Justice Francis Apangabonu Achibonga, a Court of Appeal judge sitting as an additional High Court judge, delivered the knockout punch on Tuesday, May 12, 2026.
The prosecution objected. The defence fought back. The judge ruled: IRRELEVANT.
“I do not see the relevance,” the judge declared, throwing out both the email correspondence and the SSNIT pension receipts.
The drama unfolded during cross-examination of prosecution witness Mildred Donkor (PW3). Defence counsel Samuel Atta Akyea tried to tender two sets of documents:
1. Emails involving Petra Insurance (dated August 2024)
2. Pension payment receipts for employees of Advantage Solutions Limited – the third accused company.
But Deputy Attorney General Dr. Justice Srem-Sai was having none of it.
“These documents have NO connection to the alleged offences!” he thundered. “The emails came nearly FOUR YEARS after the crimes!”
Atta Akyea argued passionately.
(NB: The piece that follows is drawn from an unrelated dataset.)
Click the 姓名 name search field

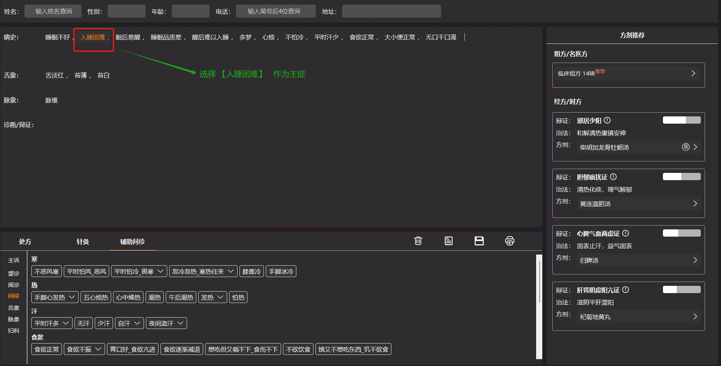coord(53,11)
He reminded the court that prosecutors had branded Advantage Solutions as “an elaborate criminal enterprise” used to launder stolen funds.
The defence wanted to prove the opposite – that the company was a legitimate business, paying staff pensions and insurance.
“It will be a TRAVESTY OF JUSTICE to close our eyes to the obvious!” Atta Akyea warned. He even hinted at a MISTRIAL if the evidence was blocked.
But Justice Achibonga was unmoved.
“Looking at the documents sought to be tendered – email correspondence between the witness and one Naa Afia in respect of pension payments for employees of the third accused I do not see the relevance,” he ruled.
On the pension records, the judge added: “The court cannot establish the relevance of salary and pension payment records to the criminal charges.”
Adu-Boahene, his wife, and Advantage Solutions Limited face 11 crushing counts – stealing, money laundering, causing financial loss to the state, conspiracy, and more.
Prosecutors say they diverted state funds meant for a national cyber defence system.
Now, without key evidence, the defence is on life support.
The trial continues. But Adu-Boahene’s legal team just lost a major battle. The judge has spoken: late emails and irrelevant receipts won’t save the former spy chief.
Will this ruling trigger a mistrial? Or is the defence already doomed?